Rare first edition of this sermon preached before the Artillery Company by the puritan preacher Thomas Adams; of great interest in the of a link between puritan theology and the eventual formation of a puritan army under Cromwell. “Thomas Adams was a powerful preacher, much-quoted writer, and influential divine. Prominent leaders in church and state, such as John Donne and the earl of Pembroke, were among his friends… Nonetheless, Adams embraced Puritan theology, polemics, and lifestyle” Joel R. Beeke. “Like Puritans he craved careful observation of the Sabbath and was deeply hostile to Rome, the Jesuits, and the papacy, as well as to idleness, over-indulgence in worldly pleasures, and conspicuous consumption in all its forms” DNB.

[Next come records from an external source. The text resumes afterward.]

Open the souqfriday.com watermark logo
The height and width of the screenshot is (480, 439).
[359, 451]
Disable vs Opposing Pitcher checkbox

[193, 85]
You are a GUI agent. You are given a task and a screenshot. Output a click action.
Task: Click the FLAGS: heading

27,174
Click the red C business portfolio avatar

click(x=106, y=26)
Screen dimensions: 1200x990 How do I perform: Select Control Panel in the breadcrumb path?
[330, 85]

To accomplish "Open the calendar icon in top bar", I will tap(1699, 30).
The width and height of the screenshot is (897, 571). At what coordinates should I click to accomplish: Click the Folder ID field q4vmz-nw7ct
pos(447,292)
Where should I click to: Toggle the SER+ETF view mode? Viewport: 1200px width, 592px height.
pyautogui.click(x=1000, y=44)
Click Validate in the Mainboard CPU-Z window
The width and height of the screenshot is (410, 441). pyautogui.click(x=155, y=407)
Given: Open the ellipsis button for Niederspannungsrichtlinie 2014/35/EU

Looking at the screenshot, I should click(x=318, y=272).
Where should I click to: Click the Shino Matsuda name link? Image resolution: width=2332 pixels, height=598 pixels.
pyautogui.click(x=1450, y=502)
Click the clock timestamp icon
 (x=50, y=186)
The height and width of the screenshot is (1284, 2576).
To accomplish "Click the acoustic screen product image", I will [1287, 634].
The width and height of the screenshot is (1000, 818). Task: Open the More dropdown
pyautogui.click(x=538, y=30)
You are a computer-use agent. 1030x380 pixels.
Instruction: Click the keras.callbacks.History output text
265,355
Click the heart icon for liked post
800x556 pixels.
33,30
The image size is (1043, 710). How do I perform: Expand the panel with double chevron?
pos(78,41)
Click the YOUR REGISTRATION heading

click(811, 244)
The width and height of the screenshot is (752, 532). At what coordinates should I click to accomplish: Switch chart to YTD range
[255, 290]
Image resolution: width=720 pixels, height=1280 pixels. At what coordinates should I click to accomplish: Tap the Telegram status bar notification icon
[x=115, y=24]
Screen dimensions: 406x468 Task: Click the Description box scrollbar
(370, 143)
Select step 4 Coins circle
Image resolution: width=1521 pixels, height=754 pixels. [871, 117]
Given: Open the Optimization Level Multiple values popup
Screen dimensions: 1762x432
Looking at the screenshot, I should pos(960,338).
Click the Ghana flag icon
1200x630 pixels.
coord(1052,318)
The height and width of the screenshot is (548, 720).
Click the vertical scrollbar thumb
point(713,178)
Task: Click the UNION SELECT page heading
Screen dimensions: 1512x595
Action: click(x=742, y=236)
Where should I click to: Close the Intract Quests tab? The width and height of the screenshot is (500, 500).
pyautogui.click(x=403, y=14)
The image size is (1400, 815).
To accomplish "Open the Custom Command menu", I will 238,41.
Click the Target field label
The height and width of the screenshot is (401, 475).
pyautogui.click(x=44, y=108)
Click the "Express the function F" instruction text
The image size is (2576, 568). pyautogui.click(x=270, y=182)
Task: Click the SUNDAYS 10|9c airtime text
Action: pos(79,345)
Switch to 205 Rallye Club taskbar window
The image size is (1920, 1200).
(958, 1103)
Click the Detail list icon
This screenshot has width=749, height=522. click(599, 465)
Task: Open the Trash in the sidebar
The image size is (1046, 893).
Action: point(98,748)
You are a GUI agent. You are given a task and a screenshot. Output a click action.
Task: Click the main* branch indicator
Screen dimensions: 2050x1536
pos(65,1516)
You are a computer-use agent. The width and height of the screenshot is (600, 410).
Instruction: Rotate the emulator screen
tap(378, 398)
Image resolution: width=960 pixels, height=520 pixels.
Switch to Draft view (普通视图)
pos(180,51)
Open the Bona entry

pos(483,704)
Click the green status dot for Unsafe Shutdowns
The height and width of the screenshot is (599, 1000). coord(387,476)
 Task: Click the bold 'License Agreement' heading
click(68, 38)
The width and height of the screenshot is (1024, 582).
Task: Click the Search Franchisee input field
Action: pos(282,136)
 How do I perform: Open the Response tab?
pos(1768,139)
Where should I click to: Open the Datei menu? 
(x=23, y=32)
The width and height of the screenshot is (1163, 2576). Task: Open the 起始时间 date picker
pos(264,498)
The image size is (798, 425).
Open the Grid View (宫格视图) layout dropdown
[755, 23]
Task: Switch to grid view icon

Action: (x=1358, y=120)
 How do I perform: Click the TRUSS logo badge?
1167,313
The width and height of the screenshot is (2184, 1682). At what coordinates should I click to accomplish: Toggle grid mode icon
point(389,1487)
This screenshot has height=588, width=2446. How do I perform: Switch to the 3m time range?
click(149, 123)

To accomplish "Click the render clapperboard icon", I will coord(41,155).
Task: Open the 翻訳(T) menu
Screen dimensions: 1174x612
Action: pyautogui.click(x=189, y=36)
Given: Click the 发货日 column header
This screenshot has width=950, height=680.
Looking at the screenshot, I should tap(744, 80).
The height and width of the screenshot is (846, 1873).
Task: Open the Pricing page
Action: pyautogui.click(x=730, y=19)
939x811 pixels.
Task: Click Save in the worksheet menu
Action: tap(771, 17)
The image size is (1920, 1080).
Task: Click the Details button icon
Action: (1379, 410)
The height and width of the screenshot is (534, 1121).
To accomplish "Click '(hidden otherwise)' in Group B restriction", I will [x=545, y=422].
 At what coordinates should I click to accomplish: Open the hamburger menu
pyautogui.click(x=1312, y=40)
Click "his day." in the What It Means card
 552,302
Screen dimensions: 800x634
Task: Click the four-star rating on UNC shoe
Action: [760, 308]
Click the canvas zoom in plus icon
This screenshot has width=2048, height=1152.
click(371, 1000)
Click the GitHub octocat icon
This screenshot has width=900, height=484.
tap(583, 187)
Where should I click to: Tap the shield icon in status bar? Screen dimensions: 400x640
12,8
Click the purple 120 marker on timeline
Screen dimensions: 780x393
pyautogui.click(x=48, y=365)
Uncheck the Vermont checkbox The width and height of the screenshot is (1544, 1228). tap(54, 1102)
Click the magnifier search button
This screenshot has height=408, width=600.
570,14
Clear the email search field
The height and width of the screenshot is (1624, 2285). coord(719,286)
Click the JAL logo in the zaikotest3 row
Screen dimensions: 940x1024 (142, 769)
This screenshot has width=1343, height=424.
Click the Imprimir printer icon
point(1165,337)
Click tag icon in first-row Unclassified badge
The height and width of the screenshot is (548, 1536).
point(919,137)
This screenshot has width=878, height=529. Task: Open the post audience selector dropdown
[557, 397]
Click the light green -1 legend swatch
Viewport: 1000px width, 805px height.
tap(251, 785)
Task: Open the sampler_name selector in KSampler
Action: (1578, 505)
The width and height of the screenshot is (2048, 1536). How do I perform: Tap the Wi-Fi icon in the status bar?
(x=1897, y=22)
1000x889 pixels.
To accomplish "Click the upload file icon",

“Let us take as a representative early specimen a sermon by Thomas Adams entitled “The Soldier’s Honour”, preached before the Artillery Company and published (“on their second request,” according to Adams) in 1617. The sermon is dedicated to “the captains and truly generous gentleman, citizens of London, of the society of arms, practising in the Artillery Garden.” Notice here the unembarrassed apposition of the terms “gentlemen” and “citizens”. Adams, like other “artillery preachers”, is it pains to assert the legitimacy of just warfare, and thereby the honourability of a military calling. This encomium of righteous warfare then serves to justify the rhetorical “ennobling” of the preacher’s audience, allowing him to address men who were for the most part mere citizens as “truly generous gentlemen”. The laus belli of these artillery preachers stressed the essentially conflictual nature of reality. The universe itself was the theatre of a cosmic battle between the divine and the demonic, between the legions of Christ and Antichrist, a battle that would end with Time itself. “We are all soldiers,” Thomas Adams told the London company in 1617, “as we are Christians: some more specially as they are men.” In the rhetoric of godly warfare, the metaphorical belligerency of all Christians served to validate the literal calling of the terrestrial warrior, assuming, of course, that his cause was just and his character upright. .. Thus the Artillery Company and its fellows came to embody an ideology, elaborated by these puritan preachers, of “godly gentility” achieved through military service in defence of the true faith, and of the nation conceived as the privileged bastion of the gospel. .. Adams rejects the connection of honor with mere wealth, even landed wealth. “Honor should go by the banner, and not by the barn” .. reputation should be valued by valor, not by the acre.” He rails against the effete “carpet knights,” who spend their time “dancing levoltos to the lute in a lady’s chamber” instead of “marching to the sound of a drum.” As a remedy he suggests that ladies, reversing the strategy of Lysistrata, should “forebear their wonted favours” from these “fantastical amorists,” until they rediscover “some difference between effeminateness and nobleness,” and return to the manly business of killing.” Anthony Grafton. ‘The Transmission of Culture in Early Modern Europe.’